### Task requirements
Reproduce the lines from the one containing "This screenshot has width=1512, height=789." through the one containing "pyautogui.click(x=153, y=390)", swapping "heart favorites icon" for "star favorites icon" and leaving everything else unchanged.

[Records of where items appear]
>> begin
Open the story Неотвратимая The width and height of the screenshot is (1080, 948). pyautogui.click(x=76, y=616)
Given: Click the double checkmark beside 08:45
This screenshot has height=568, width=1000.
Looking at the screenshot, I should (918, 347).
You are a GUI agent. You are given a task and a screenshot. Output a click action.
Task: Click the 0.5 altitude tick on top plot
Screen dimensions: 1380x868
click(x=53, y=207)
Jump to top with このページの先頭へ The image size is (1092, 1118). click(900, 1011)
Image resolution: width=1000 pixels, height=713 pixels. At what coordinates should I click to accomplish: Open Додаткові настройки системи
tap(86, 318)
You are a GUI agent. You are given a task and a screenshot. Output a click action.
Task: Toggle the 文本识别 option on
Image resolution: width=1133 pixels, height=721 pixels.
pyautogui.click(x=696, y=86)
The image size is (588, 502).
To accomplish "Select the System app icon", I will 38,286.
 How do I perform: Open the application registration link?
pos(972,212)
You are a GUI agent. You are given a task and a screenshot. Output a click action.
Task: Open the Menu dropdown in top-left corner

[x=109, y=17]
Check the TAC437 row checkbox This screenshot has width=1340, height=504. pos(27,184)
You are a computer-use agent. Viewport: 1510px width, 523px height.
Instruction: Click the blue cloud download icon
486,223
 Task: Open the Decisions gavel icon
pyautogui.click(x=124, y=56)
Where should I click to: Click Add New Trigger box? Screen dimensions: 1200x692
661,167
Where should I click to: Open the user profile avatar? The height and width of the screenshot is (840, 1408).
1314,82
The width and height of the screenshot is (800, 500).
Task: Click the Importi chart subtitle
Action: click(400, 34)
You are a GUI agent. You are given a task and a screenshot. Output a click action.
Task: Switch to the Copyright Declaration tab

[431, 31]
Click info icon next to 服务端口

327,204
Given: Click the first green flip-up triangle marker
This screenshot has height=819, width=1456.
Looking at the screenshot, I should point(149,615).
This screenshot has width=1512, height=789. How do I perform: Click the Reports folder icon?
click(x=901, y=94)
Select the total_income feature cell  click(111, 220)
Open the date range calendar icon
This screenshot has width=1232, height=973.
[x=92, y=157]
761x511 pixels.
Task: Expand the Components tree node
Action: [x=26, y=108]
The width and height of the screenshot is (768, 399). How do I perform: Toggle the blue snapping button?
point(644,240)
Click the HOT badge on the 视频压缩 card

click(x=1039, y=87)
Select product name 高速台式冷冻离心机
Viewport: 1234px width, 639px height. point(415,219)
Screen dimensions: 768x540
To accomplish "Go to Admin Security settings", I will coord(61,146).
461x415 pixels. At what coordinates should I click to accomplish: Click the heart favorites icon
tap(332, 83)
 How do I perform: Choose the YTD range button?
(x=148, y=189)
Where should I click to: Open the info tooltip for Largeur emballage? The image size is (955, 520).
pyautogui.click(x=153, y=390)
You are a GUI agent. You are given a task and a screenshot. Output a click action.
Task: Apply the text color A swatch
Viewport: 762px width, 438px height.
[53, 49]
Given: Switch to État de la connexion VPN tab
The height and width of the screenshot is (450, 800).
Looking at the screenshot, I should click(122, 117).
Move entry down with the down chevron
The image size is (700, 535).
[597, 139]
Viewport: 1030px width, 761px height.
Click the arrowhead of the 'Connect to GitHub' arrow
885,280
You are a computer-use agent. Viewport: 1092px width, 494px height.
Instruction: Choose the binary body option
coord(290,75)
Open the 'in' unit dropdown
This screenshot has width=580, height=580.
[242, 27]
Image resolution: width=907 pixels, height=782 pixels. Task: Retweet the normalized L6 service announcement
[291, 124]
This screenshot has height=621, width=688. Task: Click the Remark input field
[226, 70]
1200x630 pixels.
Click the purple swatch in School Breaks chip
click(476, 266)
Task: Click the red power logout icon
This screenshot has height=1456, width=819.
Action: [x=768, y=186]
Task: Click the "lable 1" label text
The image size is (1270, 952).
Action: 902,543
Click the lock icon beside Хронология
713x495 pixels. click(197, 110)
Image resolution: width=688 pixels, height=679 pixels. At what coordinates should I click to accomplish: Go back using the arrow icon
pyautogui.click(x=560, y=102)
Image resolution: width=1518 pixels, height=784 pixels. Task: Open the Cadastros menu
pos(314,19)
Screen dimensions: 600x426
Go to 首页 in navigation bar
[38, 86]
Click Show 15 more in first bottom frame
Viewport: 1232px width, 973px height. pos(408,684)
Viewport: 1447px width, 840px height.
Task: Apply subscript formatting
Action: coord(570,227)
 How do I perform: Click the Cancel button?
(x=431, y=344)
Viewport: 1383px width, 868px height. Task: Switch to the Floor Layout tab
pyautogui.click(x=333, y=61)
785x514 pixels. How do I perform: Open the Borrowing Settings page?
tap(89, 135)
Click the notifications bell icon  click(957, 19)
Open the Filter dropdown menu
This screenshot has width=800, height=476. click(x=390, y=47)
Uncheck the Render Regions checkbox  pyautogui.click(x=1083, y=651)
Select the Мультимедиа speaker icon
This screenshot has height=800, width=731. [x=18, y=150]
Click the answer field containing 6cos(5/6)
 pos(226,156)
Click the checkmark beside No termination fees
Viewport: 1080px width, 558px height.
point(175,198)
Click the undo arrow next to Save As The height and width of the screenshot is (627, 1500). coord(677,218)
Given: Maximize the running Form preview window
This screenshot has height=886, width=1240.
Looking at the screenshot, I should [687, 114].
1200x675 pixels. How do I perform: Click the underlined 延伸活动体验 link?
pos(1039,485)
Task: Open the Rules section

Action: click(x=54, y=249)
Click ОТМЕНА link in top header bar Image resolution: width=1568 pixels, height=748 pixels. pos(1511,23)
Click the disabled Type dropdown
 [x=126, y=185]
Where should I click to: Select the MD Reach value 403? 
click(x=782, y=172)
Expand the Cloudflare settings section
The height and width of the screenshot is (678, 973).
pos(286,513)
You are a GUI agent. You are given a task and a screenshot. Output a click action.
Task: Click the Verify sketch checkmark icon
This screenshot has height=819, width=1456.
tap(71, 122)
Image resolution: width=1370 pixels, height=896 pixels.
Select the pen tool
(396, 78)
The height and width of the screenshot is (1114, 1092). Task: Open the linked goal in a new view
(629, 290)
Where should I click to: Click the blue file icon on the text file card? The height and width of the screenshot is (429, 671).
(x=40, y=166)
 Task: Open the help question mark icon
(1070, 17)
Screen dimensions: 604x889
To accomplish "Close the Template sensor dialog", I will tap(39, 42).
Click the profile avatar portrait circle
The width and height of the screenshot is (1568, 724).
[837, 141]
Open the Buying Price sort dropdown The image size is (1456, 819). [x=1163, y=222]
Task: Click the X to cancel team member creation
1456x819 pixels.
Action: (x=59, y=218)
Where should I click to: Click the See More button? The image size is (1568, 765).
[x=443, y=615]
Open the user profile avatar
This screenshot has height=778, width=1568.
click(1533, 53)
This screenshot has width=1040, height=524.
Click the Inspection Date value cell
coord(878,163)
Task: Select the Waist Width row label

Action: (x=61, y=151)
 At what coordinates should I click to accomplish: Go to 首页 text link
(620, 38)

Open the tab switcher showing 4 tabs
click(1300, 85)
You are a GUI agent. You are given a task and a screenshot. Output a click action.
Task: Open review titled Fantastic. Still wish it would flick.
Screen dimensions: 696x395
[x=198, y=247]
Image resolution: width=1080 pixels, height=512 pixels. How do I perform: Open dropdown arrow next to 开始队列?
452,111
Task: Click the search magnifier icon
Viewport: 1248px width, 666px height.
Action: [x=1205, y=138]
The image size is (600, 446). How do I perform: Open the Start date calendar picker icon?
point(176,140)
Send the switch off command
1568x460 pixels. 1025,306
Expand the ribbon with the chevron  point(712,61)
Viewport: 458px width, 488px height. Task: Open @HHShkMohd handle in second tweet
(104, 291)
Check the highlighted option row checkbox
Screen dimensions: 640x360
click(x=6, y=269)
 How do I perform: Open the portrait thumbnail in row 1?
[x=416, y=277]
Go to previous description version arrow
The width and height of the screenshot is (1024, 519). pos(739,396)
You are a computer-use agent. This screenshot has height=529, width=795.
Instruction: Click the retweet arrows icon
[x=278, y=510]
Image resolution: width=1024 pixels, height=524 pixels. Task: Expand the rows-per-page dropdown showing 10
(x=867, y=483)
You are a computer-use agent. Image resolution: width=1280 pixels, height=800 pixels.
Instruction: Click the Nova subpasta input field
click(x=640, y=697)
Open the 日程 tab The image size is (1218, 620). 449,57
>> end
### Solution to the exercise
This screenshot has width=1512, height=789. How do I perform: Click the Reports folder icon?
click(x=901, y=94)
Select the total_income feature cell  click(111, 220)
Open the date range calendar icon
This screenshot has width=1232, height=973.
[x=92, y=157]
761x511 pixels.
Task: Expand the Components tree node
Action: [x=26, y=108]
The width and height of the screenshot is (768, 399). How do I perform: Toggle the blue snapping button?
point(644,240)
Click the HOT badge on the 视频压缩 card

click(x=1039, y=87)
Select product name 高速台式冷冻离心机
Viewport: 1234px width, 639px height. point(415,219)
Screen dimensions: 768x540
To accomplish "Go to Admin Security settings", I will coord(61,146).
461x415 pixels. At what coordinates should I click to accomplish: Click the star favorites icon
tap(332, 83)
 How do I perform: Choose the YTD range button?
(x=148, y=189)
Where should I click to: Open the info tooltip for Largeur emballage? The image size is (955, 520).
pyautogui.click(x=153, y=390)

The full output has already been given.